Records drawn from a dataset
○ ○ ○ ○ ○
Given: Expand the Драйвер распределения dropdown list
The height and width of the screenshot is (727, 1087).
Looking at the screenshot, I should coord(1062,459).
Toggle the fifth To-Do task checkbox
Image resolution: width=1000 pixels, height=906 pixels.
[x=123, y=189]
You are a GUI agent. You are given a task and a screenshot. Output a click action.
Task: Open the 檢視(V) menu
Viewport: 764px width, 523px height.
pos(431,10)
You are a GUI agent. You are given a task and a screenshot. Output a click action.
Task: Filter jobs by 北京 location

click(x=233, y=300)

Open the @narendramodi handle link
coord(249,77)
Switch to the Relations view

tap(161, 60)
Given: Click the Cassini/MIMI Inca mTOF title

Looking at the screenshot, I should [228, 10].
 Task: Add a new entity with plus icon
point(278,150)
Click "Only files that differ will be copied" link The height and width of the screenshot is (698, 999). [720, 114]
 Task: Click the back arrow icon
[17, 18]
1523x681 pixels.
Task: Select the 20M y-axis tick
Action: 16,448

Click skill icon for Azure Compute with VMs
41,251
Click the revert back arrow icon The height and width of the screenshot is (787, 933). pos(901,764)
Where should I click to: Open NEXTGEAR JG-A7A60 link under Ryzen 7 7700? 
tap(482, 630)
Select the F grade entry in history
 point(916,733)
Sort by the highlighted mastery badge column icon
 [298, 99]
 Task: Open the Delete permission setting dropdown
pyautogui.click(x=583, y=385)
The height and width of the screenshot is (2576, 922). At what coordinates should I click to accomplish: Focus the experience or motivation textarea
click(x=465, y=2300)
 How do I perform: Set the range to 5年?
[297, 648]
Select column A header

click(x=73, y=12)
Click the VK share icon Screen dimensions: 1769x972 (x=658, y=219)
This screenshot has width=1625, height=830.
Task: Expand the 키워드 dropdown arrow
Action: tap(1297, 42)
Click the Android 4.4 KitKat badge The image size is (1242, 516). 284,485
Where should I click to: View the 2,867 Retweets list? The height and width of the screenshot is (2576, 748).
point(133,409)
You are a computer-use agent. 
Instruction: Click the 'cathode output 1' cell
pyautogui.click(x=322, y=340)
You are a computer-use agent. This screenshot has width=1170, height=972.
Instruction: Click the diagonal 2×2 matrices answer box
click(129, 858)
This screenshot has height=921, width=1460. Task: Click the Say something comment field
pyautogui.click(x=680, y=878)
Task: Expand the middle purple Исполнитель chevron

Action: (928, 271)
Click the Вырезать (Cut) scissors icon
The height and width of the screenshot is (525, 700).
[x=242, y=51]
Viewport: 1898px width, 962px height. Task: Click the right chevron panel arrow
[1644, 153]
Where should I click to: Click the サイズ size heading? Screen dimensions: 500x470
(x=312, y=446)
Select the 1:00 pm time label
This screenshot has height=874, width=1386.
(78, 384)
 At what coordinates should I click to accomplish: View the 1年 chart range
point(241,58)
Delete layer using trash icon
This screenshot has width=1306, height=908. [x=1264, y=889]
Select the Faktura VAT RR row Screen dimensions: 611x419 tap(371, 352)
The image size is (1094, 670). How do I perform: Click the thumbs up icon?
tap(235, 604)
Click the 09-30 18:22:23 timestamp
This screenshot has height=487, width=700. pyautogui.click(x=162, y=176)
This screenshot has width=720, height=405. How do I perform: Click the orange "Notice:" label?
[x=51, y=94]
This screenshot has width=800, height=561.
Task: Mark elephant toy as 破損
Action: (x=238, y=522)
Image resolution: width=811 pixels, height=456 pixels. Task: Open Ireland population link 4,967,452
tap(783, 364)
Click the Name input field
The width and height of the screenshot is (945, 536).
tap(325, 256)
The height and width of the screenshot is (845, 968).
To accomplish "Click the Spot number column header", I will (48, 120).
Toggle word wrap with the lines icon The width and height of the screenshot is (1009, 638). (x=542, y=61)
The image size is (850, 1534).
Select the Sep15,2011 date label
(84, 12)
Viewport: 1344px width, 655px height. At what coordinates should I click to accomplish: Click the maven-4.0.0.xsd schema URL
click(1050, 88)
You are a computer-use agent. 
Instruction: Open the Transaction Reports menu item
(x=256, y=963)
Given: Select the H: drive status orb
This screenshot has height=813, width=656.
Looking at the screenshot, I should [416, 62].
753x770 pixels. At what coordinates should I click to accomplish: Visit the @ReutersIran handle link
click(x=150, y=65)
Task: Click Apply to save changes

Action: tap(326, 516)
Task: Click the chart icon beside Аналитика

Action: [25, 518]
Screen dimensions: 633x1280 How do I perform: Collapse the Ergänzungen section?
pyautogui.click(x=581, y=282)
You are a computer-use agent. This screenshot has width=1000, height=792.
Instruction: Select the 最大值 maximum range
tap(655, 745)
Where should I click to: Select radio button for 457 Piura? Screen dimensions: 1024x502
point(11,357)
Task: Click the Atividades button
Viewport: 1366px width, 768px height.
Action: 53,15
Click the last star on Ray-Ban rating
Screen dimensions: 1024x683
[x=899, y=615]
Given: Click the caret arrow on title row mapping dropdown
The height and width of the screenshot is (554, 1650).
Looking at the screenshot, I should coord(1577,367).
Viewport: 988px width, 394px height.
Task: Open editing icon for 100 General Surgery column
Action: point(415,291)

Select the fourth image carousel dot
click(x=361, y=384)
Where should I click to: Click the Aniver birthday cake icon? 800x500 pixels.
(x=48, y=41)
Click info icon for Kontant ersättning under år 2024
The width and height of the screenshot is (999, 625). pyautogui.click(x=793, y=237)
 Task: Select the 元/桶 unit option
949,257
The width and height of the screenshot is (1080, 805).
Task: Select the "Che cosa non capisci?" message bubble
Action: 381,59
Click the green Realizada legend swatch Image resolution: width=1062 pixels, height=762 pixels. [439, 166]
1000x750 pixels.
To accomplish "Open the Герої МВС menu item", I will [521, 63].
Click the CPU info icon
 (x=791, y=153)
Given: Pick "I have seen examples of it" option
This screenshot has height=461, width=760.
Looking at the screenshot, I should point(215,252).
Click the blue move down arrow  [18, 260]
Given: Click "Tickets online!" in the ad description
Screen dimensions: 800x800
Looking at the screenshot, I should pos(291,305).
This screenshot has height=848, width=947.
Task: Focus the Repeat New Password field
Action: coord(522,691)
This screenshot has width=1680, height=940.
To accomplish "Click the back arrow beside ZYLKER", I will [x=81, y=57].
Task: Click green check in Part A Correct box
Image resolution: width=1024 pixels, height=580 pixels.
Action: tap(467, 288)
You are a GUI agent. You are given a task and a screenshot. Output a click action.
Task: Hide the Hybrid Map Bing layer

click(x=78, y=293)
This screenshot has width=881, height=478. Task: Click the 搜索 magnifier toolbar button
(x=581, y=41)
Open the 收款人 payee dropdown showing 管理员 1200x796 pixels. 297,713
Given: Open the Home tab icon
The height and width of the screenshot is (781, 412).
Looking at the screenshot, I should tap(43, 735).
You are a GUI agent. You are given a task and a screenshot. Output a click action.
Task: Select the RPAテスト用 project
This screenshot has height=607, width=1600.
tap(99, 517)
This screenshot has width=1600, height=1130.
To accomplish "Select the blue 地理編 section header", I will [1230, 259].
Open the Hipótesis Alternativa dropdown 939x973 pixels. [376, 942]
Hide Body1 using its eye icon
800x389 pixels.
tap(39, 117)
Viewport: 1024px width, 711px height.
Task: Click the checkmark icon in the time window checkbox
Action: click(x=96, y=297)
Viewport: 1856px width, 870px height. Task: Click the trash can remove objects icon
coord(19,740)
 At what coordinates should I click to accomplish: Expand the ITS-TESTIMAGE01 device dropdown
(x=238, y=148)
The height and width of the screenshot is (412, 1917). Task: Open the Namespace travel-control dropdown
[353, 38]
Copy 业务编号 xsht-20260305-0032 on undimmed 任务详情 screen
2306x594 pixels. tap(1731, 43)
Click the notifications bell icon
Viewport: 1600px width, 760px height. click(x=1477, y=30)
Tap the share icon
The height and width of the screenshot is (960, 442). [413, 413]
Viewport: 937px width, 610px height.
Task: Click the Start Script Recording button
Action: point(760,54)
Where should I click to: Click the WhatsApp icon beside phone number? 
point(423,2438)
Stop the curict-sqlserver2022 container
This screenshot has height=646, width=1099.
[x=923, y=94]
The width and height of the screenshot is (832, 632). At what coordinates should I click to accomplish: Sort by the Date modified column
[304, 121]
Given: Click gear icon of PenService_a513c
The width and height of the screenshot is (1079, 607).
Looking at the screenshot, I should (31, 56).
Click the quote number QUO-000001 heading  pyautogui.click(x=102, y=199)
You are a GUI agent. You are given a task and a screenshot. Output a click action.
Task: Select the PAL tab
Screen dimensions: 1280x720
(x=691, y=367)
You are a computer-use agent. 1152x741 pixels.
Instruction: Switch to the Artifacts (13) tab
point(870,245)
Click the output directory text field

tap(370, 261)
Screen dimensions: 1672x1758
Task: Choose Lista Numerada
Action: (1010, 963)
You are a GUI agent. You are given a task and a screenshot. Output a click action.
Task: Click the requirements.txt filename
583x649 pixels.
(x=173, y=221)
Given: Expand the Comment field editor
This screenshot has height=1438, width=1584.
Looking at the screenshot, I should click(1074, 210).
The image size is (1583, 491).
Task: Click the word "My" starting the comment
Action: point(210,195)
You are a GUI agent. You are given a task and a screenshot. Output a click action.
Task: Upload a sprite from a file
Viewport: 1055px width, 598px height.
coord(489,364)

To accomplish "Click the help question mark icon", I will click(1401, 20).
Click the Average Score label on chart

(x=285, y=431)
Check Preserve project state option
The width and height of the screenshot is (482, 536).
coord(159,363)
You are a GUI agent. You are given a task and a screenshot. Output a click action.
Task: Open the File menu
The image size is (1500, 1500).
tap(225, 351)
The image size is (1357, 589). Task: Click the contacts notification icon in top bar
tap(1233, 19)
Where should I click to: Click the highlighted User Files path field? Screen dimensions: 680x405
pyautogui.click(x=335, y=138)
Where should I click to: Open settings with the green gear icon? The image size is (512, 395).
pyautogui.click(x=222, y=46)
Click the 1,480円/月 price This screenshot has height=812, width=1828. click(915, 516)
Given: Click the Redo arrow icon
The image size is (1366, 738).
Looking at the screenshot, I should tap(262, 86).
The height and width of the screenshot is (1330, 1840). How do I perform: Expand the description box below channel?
○ ○ ○ ○ ○
ABOUT THIS EXERCISE
Could you reproduce, exactly, every line above from the line with "753x770 pixels. At" to the line with "This screenshot has width=1680, height=940.", and no other line? Both ends count.

YOUR SOLUTION
753x770 pixels. At what coordinates should I click to accomplish: Visit the @ReutersIran handle link
click(x=150, y=65)
Task: Click Apply to save changes

Action: tap(326, 516)
Task: Click the chart icon beside Аналитика

Action: [25, 518]
Screen dimensions: 633x1280 How do I perform: Collapse the Ergänzungen section?
pyautogui.click(x=581, y=282)
You are a computer-use agent. This screenshot has width=1000, height=792.
Instruction: Select the 最大值 maximum range
tap(655, 745)
Where should I click to: Select radio button for 457 Piura? Screen dimensions: 1024x502
point(11,357)
Task: Click the Atividades button
Viewport: 1366px width, 768px height.
Action: 53,15
Click the last star on Ray-Ban rating
Screen dimensions: 1024x683
[x=899, y=615]
Given: Click the caret arrow on title row mapping dropdown
The height and width of the screenshot is (554, 1650).
Looking at the screenshot, I should coord(1577,367).
Viewport: 988px width, 394px height.
Task: Open editing icon for 100 General Surgery column
Action: point(415,291)

Select the fourth image carousel dot
click(x=361, y=384)
Where should I click to: Click the Aniver birthday cake icon? 800x500 pixels.
(x=48, y=41)
Click info icon for Kontant ersättning under år 2024
The width and height of the screenshot is (999, 625). pyautogui.click(x=793, y=237)
 Task: Select the 元/桶 unit option
949,257
The width and height of the screenshot is (1080, 805).
Task: Select the "Che cosa non capisci?" message bubble
Action: 381,59
Click the green Realizada legend swatch Image resolution: width=1062 pixels, height=762 pixels. [439, 166]
1000x750 pixels.
To accomplish "Open the Герої МВС menu item", I will [521, 63].
Click the CPU info icon
 (x=791, y=153)
Given: Pick "I have seen examples of it" option
This screenshot has height=461, width=760.
Looking at the screenshot, I should point(215,252).
Click the blue move down arrow  [18, 260]
Given: Click "Tickets online!" in the ad description
Screen dimensions: 800x800
Looking at the screenshot, I should pos(291,305).
This screenshot has height=848, width=947.
Task: Focus the Repeat New Password field
Action: coord(522,691)
This screenshot has width=1680, height=940.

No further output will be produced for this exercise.